Keep an eye on your weather forecast and be on the lookout for dips in nighttime temperatures. Some plants will tolerate dips into the upper 40s Fahrenheit, but most tropical plants would prefer it to stay warmer. When in doubt, it’s better to be on the safe side. Bring in your fussiest babies if you suspect the temperature will distress them. For those of us with larger, harder to move plants sudden temperature dips can be a big problem — if this happens and you can’t move a plant, grab an old sheet or drop cloth and tent your plant for the night.

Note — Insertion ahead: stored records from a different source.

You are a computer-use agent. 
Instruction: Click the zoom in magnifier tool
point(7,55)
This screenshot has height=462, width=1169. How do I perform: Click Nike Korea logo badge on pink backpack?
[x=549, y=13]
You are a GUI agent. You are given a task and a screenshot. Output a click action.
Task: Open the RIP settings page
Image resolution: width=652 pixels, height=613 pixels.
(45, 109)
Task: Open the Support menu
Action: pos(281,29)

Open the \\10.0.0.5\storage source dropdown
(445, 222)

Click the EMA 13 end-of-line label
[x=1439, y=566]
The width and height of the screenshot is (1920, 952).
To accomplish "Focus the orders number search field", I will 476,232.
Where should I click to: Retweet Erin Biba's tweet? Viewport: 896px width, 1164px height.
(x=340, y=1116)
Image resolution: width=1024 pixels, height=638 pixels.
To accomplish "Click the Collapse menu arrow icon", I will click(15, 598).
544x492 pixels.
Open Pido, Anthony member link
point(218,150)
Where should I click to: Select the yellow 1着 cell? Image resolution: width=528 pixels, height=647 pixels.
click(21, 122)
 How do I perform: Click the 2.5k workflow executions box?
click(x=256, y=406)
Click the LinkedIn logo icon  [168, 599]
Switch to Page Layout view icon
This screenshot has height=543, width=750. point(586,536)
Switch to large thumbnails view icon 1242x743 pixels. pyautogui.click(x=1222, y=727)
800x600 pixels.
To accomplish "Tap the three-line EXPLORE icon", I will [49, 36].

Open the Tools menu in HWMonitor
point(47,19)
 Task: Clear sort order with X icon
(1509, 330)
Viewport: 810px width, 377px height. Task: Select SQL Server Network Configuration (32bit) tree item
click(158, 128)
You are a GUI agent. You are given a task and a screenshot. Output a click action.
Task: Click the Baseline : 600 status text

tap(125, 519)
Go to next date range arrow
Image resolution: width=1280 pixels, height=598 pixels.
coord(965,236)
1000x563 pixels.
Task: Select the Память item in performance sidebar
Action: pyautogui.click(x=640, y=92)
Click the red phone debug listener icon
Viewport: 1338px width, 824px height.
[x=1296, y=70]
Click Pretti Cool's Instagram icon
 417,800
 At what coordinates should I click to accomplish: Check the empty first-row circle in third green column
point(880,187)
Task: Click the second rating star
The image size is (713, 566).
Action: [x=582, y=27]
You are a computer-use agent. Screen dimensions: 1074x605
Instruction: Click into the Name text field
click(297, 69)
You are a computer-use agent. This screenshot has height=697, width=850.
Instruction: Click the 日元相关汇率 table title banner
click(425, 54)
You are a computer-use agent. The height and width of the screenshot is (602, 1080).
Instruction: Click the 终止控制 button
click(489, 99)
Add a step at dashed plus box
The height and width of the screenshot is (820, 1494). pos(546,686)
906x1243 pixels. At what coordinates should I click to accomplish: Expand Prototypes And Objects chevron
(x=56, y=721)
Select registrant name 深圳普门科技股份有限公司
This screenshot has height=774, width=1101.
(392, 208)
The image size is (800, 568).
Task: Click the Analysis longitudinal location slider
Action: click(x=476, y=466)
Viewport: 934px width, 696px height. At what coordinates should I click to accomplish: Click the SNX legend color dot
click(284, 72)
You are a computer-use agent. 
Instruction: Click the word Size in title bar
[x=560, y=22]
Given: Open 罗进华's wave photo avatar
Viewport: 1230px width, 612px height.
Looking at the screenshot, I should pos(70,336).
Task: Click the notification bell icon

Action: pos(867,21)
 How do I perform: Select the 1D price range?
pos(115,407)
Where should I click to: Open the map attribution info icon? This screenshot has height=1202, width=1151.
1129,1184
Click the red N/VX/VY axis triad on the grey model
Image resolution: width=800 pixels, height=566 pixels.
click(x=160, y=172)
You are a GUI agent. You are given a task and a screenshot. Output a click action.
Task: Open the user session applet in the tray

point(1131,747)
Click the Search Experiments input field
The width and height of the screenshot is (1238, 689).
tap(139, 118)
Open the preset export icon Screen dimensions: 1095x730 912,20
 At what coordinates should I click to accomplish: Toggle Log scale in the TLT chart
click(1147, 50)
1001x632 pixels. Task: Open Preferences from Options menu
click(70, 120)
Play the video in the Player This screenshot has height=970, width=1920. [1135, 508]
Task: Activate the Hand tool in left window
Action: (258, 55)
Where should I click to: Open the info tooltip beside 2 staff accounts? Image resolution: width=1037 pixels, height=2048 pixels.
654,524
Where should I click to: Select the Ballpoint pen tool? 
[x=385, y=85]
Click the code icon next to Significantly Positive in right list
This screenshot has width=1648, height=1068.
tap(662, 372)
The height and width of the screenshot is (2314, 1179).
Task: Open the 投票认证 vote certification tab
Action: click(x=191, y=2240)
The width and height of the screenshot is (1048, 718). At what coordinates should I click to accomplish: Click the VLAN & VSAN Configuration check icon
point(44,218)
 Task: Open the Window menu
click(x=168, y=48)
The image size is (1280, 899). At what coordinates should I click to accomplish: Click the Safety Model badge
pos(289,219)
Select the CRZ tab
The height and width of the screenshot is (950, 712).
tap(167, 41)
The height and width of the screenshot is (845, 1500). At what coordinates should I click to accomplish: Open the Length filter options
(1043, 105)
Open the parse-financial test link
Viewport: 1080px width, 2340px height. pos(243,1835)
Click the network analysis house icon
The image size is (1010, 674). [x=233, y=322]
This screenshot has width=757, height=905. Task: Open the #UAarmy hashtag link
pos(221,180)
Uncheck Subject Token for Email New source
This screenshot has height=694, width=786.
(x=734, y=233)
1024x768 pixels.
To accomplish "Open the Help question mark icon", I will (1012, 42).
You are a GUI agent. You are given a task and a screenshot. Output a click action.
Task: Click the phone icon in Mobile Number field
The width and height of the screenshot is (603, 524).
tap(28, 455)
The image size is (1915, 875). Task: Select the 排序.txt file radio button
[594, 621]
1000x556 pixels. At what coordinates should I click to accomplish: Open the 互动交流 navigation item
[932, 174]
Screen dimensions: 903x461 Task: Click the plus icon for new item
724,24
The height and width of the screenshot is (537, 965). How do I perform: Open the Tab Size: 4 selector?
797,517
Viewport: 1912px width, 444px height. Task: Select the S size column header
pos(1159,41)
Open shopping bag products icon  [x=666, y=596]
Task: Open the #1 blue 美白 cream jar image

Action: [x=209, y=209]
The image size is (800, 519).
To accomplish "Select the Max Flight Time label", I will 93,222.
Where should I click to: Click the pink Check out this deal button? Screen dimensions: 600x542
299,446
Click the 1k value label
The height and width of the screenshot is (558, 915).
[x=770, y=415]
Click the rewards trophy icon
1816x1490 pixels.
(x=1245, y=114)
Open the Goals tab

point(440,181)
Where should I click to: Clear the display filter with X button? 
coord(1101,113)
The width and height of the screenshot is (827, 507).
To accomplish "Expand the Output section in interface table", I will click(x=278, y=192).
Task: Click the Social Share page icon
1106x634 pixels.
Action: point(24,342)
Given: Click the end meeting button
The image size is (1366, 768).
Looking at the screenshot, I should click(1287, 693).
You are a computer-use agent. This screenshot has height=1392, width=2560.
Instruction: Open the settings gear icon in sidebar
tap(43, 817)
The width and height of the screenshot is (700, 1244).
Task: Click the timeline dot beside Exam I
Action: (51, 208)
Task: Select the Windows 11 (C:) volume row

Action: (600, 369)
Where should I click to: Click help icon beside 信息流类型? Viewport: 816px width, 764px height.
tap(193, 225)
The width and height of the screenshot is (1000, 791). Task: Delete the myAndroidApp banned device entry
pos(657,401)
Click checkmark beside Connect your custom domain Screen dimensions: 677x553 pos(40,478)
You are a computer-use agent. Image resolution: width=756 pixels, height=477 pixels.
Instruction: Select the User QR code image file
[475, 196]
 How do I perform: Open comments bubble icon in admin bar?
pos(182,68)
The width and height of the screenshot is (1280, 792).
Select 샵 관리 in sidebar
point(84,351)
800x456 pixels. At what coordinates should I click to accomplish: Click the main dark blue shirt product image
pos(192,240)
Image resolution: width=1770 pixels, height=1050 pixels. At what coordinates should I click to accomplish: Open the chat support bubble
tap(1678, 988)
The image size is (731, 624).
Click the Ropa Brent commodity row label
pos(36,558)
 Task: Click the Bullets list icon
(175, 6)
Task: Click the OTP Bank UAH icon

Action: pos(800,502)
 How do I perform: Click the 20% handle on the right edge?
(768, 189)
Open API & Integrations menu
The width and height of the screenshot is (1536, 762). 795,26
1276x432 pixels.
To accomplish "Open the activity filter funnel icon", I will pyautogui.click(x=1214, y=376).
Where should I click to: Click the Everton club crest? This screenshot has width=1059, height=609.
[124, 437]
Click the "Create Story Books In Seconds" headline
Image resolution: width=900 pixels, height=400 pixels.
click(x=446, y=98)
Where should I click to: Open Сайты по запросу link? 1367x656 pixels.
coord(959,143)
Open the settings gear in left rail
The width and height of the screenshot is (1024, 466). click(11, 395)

Photo credit: Jaypeg on Visualhunt / CC BY-NC-ND


When the days start cooling off I like to open all the windows and bring the plants inside — if your inside temperature and humidity are wildly different from outside, you may need to re-acclimate them by moving them in more gradually. You can start by bringing them in at night and setting them back outside in the morning, slowly leaving them inside for longer periods. If you have any that have been enjoying sunny spots, try moving them to shadier areas during the days to get them ready for the switch to indoor lighting.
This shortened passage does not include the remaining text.